***** Data to use
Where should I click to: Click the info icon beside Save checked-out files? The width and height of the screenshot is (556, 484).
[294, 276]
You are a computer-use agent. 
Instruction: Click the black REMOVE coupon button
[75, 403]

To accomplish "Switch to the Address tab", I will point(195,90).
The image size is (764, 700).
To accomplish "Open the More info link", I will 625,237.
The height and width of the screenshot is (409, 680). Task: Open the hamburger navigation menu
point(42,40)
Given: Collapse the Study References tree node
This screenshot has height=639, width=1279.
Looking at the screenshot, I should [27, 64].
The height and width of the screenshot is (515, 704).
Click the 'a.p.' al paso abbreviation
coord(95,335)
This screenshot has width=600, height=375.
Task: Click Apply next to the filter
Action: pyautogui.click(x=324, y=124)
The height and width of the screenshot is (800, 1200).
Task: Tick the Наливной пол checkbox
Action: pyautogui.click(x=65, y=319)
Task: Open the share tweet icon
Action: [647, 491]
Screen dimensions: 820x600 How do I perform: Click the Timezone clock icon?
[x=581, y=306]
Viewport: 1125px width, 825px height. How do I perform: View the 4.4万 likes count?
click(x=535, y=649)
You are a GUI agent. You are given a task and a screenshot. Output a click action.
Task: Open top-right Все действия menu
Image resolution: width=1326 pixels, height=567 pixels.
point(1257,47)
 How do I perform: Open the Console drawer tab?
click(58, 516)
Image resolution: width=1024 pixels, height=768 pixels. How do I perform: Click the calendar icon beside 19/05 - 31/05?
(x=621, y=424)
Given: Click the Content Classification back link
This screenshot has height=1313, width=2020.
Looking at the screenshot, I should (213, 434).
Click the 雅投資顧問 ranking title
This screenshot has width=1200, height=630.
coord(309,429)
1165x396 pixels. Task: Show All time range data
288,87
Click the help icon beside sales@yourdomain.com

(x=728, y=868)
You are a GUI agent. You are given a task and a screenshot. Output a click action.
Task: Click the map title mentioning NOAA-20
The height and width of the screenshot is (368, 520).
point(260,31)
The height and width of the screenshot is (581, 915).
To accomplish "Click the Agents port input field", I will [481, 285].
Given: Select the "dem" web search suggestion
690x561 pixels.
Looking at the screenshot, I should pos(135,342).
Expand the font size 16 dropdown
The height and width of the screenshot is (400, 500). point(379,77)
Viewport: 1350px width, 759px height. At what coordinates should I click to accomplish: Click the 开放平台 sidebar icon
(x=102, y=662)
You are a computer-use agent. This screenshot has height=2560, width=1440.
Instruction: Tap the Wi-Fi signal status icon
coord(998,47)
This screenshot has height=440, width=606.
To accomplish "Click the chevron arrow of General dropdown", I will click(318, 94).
**********
* _Task details_: Each line from the material above that mentions the word "link" needs to be copied.

* _Exercise answer_:
To accomplish "Open the More info link", I will 625,237.
Given: Click the Content Classification back link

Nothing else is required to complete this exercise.